───── Texto de lectura ─────

El precio de la verdad

Crítica de Jorge Luis Fernández - La Agenda

Entre caníbales

Con dirección de Todd Haynes y un notable protagónico de Mark Ruffalo, El precio de la verdad es un film testimonial carente de las mañas del género.

En algún punto a lo largo de El precio de la verdad –otra despiadada adaptación vernácula de un título extranjero, que en este caso padece Dark Waters–, uno percibe cómo Mark Ruffalo se monta al hombro el peso de esta historia, quijotesca por donde se la mire. Como actor y productor, era esperable que el film fuera un mano a mano entre él y el director Todd Haynes. Sobre todo porque una biopic testimonial no parece entrar dentro de la órbita del autor de Velvet Goldmine –si bien Lejos del cielo (2002) y Carol (2015), dos ficciones ambientadas en los cincuenta eran sentidos alegatos sobre un pasado no muy lejano–. En El precio de la verdad, Rob Bilott (Ruffalo) es un abogado de Ohio con una prometedora carrera por delante que, inesperadamente, recibe una propuesta que puede abortar su futuro. Es el viejo dilema de decidir entre la ética o el bienestar asegurado para él y su familia. Ese es el meollo de un hecho real, transcurrido entre fines de los noventa y los primeros 2000, adaptado por los guionistas Mario Correa y Matthew Michael Carnahan a partir de un artículo en The New York Times. Y Haynes, operando desde las sombras, maneja la trama para sustraer toda la épica tradicional en un film de estas características.

───── Entradas de datos ─────

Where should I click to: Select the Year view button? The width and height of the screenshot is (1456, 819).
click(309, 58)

─────
───── Entradas de datos ─────

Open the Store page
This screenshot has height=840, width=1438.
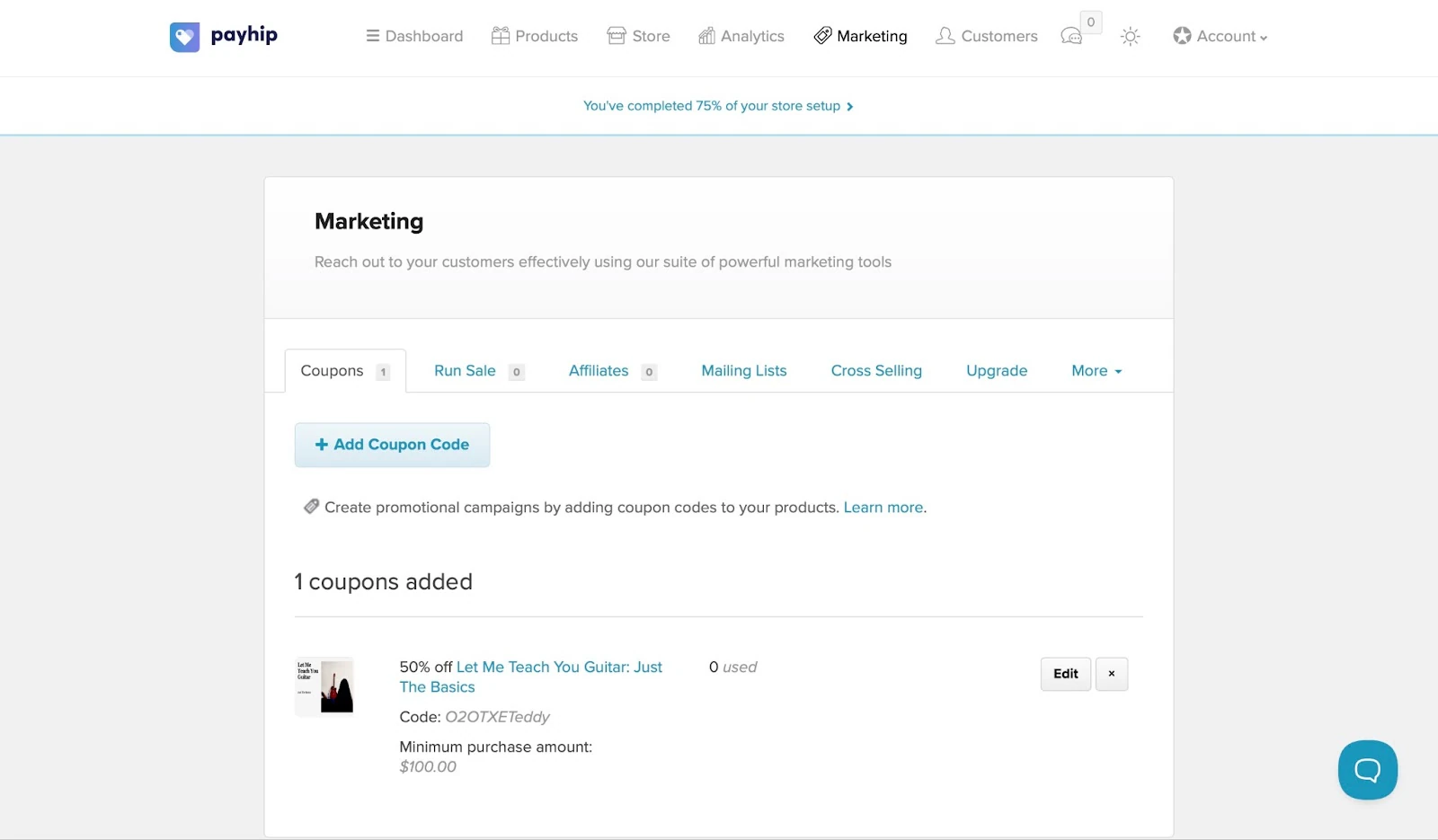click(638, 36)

─────
───── Entradas de datos ─────

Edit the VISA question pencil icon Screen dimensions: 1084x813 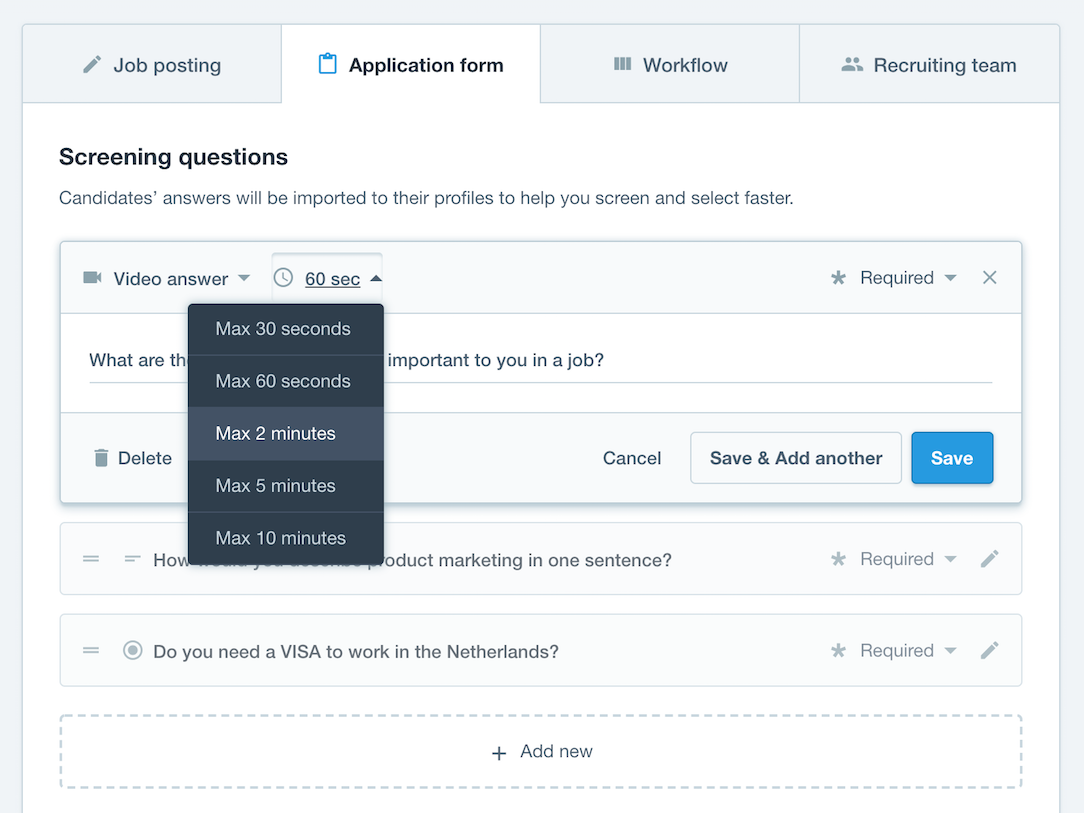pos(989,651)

─────

● Objetivos
a) Según la crítica de El precio de la verdad, ¿quiénes escribieron el guion y a partir de qué lo adaptaron?
b) Prosigue la crítica de El precio de la verdad con el fragmento que vendría justo después de su última oración.
Las entradas son un material independiente de la crítica.

● Resultados del ejercicio
a) Lo escribieron Mario Correa y Matthew Michael Carnahan a partir de un artículo de The New York Times.

b)
Hay curiosamente una faceta religiosa en el film, y es el tema de la conversión. De la inicial incredulidad al apostolado –notoriamente, también, los Bilott son católicos practicantes–. Rob integra Taft, un prestigioso bufete de abogados de Cincinnati presidido por Tom Terp (Tim Robbins), cuando durante una reunión es solicitado en la recepción por un desconocido. Bilott abandona momentáneamente a sus colegas para lidiar con una situación dantesca. Dos granjeros con las ropas embarradas, como recién salidos de un lodazal, lo increpan con miradas hoscas en la antiséptica sala de recepción. Uno de ellos, Wilbur Tennant (un intenso Bill Camp), toma la palabra. De manera vehemente, rústico, en franca tensión con el entorno, Tennant solicita a Bilott representación legal contra la compañía química DuPont, que, según alega, está envenenando a su ganado en West Virginia. Es una escena maestra de Haynes, ayudado por la pericia de Camp, un batallador de roles secundarios en films como 12 años de esclavitud, Birdman y Joker. Básicamente, Rob no puede representarlo porque DuPont es un “cliente amigo” de Taft. Y Winnant –que irrumpió en escena como un vaquero decidido a robar un banco– va gradualmente empequeñeciéndose, pasando del tono demandante al tartamudeo, y finalmente a una silenciosa retirada signada por la impotencia. El motivo por el cual acude a Bilott es tan descorazonador como simbólico de su ingenuidad: fue recomendado por su abuela, vecina de Winnant en West Virginia.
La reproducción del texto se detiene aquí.